Perpassa pela obra uma ideia da dificuldade em se ser mulher no Quénia e, sobretudo, em se ser uma mulher incómoda, uma mulher doutorada, uma mulher que não se rendeu à vontade dos homens do seu país. Wangari Maathai permaneceu fiel aos seus princípios, tomou a iniciativa em inúmeras questões de importância para o Quénia e permanece insubmissa como sempre, igual a si própria. Indomável.

domingo, dezembro 02, 2007

"Uma História do Diabo - Séculos XII a XX" de Robert Muchembled

Muchembled, Robert, Uma História do Diabo - Séculos XII a XX (Une Histoire du Diable), Terramar, Tradução de Augusto Joaquim, 2003.

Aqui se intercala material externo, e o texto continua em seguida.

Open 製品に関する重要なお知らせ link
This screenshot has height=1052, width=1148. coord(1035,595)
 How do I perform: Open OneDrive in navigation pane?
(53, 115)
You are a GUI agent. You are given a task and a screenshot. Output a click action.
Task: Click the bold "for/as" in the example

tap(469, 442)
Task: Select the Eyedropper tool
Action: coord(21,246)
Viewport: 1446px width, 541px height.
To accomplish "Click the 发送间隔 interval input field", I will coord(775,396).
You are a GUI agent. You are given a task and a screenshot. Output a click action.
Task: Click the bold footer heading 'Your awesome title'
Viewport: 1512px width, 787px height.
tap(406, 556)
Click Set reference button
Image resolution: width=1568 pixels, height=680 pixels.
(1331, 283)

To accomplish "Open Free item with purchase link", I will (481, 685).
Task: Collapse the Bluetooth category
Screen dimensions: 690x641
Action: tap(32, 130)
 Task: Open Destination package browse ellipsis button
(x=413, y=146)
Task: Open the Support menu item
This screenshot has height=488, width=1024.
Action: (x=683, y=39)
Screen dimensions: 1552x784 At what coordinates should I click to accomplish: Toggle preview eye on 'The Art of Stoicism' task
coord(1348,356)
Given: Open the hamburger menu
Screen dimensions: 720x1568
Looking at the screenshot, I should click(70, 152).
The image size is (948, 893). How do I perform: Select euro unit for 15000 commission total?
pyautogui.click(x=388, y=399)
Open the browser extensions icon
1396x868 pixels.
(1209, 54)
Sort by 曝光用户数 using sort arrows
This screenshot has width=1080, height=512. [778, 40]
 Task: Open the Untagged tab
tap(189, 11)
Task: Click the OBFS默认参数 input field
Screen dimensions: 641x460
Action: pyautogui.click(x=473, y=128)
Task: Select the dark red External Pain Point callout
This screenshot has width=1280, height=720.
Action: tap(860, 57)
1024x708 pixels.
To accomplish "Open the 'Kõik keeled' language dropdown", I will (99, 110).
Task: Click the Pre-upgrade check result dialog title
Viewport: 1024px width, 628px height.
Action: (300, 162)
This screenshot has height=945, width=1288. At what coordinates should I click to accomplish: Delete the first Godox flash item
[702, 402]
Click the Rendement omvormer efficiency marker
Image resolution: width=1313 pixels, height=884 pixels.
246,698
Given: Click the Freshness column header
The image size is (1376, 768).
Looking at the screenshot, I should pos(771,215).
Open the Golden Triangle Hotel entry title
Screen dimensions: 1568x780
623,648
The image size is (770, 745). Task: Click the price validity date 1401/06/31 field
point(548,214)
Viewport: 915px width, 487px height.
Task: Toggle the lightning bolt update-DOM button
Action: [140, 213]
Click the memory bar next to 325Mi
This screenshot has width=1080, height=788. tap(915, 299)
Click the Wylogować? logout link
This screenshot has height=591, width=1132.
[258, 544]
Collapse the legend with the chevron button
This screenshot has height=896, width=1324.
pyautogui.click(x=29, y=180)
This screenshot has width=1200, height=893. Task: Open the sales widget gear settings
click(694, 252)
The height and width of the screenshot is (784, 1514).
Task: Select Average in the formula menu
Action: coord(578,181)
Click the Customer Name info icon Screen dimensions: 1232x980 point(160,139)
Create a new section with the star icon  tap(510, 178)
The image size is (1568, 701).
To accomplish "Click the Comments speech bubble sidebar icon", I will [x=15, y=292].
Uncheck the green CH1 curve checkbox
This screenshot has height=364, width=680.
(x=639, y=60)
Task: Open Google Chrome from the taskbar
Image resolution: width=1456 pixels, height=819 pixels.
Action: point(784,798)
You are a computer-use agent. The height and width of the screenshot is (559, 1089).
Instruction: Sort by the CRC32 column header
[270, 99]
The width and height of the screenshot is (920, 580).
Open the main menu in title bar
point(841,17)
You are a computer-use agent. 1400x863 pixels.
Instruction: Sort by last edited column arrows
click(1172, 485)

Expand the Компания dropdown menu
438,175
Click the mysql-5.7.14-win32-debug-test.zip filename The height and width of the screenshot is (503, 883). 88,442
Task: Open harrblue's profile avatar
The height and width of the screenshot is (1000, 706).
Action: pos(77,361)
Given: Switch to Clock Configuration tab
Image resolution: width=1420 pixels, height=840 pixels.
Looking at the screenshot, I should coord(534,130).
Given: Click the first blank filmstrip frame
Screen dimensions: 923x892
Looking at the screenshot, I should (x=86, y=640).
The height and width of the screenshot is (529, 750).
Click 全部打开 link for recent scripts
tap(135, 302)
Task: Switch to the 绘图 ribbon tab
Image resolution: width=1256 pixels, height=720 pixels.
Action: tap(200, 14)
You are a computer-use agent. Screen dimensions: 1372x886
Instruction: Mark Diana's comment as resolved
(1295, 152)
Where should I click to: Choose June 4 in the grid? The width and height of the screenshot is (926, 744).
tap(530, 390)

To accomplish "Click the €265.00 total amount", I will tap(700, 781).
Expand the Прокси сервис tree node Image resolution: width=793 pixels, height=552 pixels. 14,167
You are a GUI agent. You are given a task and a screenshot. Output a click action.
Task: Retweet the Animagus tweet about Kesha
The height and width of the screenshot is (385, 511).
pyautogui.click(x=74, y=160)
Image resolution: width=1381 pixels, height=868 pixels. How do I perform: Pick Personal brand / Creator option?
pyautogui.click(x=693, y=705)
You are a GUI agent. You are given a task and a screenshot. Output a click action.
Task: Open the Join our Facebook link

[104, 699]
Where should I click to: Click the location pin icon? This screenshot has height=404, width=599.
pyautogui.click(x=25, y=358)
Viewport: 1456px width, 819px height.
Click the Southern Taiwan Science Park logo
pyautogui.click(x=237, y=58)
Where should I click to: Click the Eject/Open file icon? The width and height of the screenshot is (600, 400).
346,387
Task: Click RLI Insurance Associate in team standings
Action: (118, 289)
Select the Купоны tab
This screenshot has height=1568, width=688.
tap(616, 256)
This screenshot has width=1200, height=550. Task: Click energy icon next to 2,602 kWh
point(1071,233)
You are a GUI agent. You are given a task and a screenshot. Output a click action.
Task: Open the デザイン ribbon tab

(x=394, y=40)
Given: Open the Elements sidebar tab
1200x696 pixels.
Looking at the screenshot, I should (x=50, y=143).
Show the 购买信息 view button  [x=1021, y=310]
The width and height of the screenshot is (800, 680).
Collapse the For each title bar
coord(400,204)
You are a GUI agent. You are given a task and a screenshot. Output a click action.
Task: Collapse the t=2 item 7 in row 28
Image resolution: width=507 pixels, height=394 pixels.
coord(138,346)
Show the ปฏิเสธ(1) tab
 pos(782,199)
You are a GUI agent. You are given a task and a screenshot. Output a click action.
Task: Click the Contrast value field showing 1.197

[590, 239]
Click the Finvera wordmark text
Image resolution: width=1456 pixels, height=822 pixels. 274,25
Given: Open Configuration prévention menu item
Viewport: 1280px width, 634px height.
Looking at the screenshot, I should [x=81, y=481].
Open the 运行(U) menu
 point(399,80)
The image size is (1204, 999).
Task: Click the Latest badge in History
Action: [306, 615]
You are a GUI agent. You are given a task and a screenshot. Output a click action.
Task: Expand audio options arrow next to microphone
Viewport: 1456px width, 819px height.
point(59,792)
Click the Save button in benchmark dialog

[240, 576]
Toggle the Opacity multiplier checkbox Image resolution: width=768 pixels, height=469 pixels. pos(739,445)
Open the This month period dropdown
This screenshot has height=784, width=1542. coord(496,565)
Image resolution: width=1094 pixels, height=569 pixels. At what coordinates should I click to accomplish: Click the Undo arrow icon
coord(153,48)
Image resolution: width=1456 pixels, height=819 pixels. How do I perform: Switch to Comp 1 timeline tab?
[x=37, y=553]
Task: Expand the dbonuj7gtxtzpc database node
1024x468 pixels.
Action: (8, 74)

O levantamento histórico e cultural efectuado por Robert Muchembled na criação do seu “Uma História do Diabo – Séculos XII a XX”, não abrange todas as perspectivas possíveis a respeito do tema, não o esgota num despejar fácil de informação; e, supomos, qualquer autor que se proponha tratar questões tão vastas como aquela que Muchembled trata, deverá, de uma forma ou de outra, acabar por cair na tentação de empobrecer o estudo com informação excessiva. O autor em análise não o faz. Pelo contrário, seleccionou as influências “diabólicas” que lhe pareceram mais prementes, o alcance dos tentáculos do “Anjo Caído”, sendo o resultado final de um rigor organizativo, interesse e exactidão histórica, social e cultural vivaz.
Os pormenores irrelevantes ou de importância menor não têm lugar neste “Uma História do Diabo”. O autor fixa o seu percurso de escrita em harmonia com o percurso evolutivo da figura estudada, o Diabo, com seus avanços e recuos, em concordância com os próprios avanços e recuos da sociedade de cada tempo e lugar que o acolhia, ora como mero símbolo, ora como executor real de uma vontade sobrenatural para além daquela protagonizada por Deus. Um fio condutor, no entanto, percorre toda a obra, uniformizando-a em torno de uma ideia: a de que, curiosamente, a crença em poderes demoníacos provenientes tanto do próprio Diabo como dos seus sequazes, sempre terá estado mais arreigadamente instalada no seio das chamadas classes superiores e em menor escala ao nível das classes mais baixas.
O Diabo como instrumento de controlo e poder da Igreja, como forma de manter fiéis e eliminar de modo legítimo os que se rebelavam contra os senhores terrenos, supostos representantes do poder celestial na terra, tornou-se, enfim, uma arma poderosa ao serviço dos interesses de uma Igreja fragilizada ante a emergência dos “monstros” que ela própria criara, os evadidos da gaiola dourada do catolicismo da época, os denominados hereges. O medo era inteligentemente instigado através da simples noção de “Diferença”, sendo que o incentivo à prática do mal, tal como o entendemos hoje (por exemplo através da denúncia, um acto profundamente pio à época) era uma promessa velada (ou não…) de salvação de penas eternas. Livrar-se do mal pelo mal – era a prática comum daqueles tenebrosos tempos.
Satanás resiste na sociedade europeia por meio de uma série de arquétipos literários com grande peso cultural, contudo, a crença num Ser ou Seres sobrenaturais vocacionados para a prática do mal, não encontra raízes profundas nesta Europa progressista e mais crente na prática do bem do que propriamente no contrário. O contraponto europeu, segundo o autor, é o exemplo americano com as suas práticas e crenças conservadoras em que parece sobressair o conceito de povo escolhido por Deus, destinado que estará em derrotar o mal… Acontecimentos recentes revelam a ressurgência de práticas satânicas ou com pretensões à reaparição de um qualquer mal, colocando à boca de cena a figura suprema do mal mesmo que de modo indirecto. Na Europa o fenómeno sucede de forma diametralmente oposta com o recuo, o esbatimento da influência (seja em que sentido for) do Príncipe das Trevas.
Robert Muchembled guia-nos, como Virgílio guia Dante aos vários círculos do inferno, pela História da Humanidade na qual situa a figura do Diabo como motor de regressões e progressões nas sociedades europeia e americana ao longo dos séculos.